[Collected data]

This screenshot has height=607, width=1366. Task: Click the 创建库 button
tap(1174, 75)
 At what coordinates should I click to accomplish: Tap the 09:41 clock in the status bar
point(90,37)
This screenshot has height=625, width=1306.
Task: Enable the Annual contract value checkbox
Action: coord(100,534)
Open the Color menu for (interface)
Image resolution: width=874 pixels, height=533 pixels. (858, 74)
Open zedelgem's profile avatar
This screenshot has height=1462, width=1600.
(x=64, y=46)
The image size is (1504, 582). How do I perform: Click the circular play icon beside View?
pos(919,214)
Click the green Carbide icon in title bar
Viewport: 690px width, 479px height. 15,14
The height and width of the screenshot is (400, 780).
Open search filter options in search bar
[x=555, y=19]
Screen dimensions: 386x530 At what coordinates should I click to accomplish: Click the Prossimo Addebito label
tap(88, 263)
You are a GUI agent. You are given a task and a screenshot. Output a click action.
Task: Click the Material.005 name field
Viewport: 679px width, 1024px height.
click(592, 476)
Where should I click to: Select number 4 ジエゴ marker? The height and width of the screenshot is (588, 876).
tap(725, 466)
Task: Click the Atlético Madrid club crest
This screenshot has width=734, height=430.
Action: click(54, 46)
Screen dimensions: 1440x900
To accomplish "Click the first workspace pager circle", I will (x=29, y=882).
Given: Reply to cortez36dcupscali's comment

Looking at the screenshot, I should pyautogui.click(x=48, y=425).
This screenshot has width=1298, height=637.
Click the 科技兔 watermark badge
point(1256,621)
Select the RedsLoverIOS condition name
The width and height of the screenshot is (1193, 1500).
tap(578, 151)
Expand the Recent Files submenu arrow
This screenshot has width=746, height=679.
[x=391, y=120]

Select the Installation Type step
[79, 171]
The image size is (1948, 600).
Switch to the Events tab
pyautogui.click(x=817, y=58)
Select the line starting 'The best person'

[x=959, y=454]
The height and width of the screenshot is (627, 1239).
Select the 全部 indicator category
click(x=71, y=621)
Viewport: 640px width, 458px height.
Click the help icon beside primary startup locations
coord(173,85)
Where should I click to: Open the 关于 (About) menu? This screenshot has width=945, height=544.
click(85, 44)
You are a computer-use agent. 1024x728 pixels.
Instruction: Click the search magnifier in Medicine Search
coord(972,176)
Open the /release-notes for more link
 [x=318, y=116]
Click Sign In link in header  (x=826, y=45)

_Problem to work on_
Find out how many lines in the entries above hold "agent", then reply with that figure and nothing else.

_Answer to the problem_
2